Files
astaroth/acc
..
2019-06-14 14:19:07 +03:00

Astaroth DSL compiler

Dependencies

Debian/Ubuntu

apt install flex bison build-essential

Usage

  • ./build_acc.sh # Builds the ASPL compiler (acc)
  • ./compile.sh <.sps or .sas source> # Compiles the given stage into CUDA
  • ./test.sh # Tries to compile the sample stages
  • ./clean.sh # Removed directories generated by build_acc.sh and test.sh

Example

  • ./compile.sh src/stencil_assembly.sas # Generates stencil_assembly.cuh
  • ./compile.sh src/stencil_process.sps # Generates stencil_process.cuh

What happens under the hood

The compiler is made of a scanner (flex), parser (bison), implementation of the abstract syntax tree (AST) and a code generator. The language is defined by tokens and grammars found in acc.l and acc.y. These files are given as input to flex and bison, which generate the scanning and parsing stages for the compiler. The resulting AST is defined in ast.h. Finally, we traverse the generated AST with our code generator, generating CUDA code.

ACC compilation stages

In short:

  • Preprocess .ac
  • Compile preprocessed .ac to .cuh
  • Compile .cuh

More detailed:

  1. A Parser is generated: bison --verbose -d acc.y
  2. A Scanner is generated: flex acc.l
  3. The compiler is built: gcc -std=gnu11 code_generator.c acc.tab.c lex.yy.c -lfl
  4. Source files (.sps and .sas) are preprocessed using the GCC preprocessor and cleaned from any residual directives which would be useful when compiling the code further with GCC. We do not need those when compiling with ACC and are not recognized by our grammar.
  5. Either the stencil processing stage (.sps) or the stencil assembly stage (.sas) are generated by passing the preprocessed file to acc. This emits the final CUDA code.
  6. Compilation is continued with the NVIDIA CUDA compiler

Even more detailed:

The NVIDIA CUDA compiler compiles .cuh to .fatbin, which is embedded into a C++ binary containig host code of the program.

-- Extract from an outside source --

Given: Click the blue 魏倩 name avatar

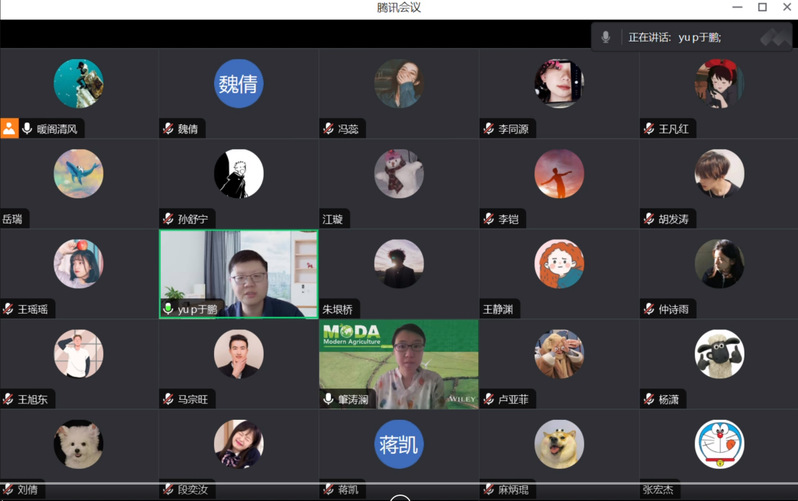Looking at the screenshot, I should tap(238, 84).
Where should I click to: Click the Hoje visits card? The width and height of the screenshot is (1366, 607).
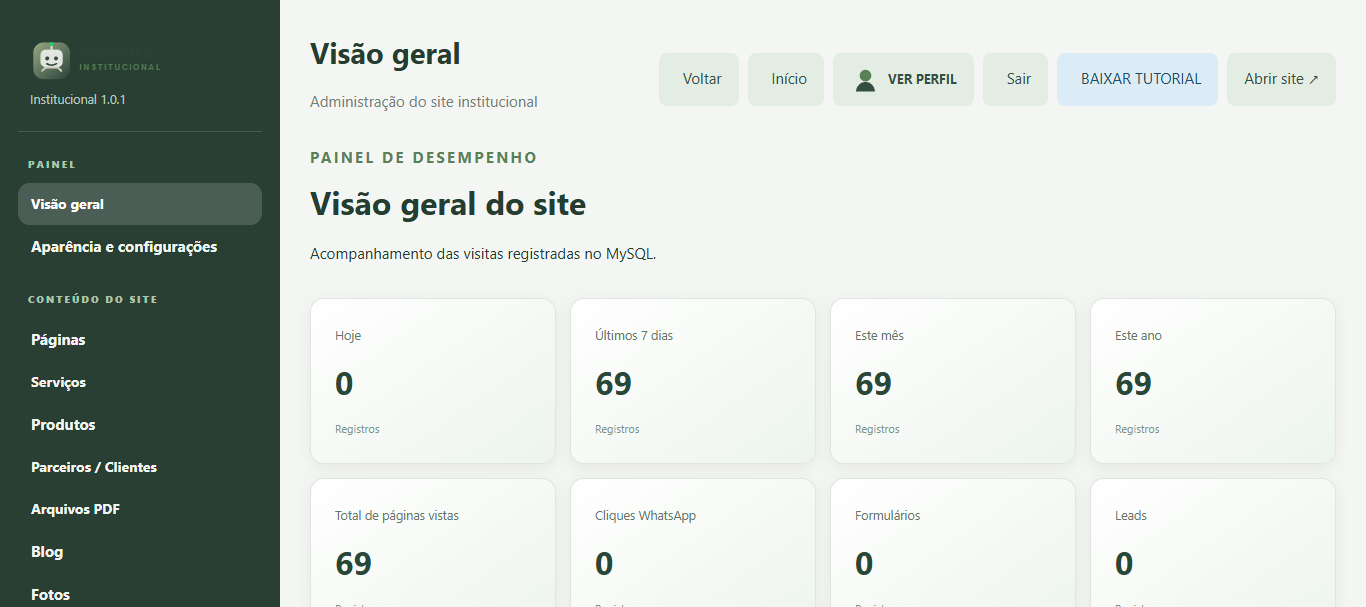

A fatbin contains .cubin files, which contain the configuration of the GPU and the kernels in a streaming assembly code (.sass). We could also compile for a virtual architecture (.ptx) instead of the actual hardware-specific machine code (.cubin) by passing -code=compute_XX flag to nvcc, which would compile cuda sources at runtime (just-in-time compilation, JIT) when creating the CUDA context. However, we alway know which architecture we want to run the code on and JIT compilation would just increase the time to takes to launch the program.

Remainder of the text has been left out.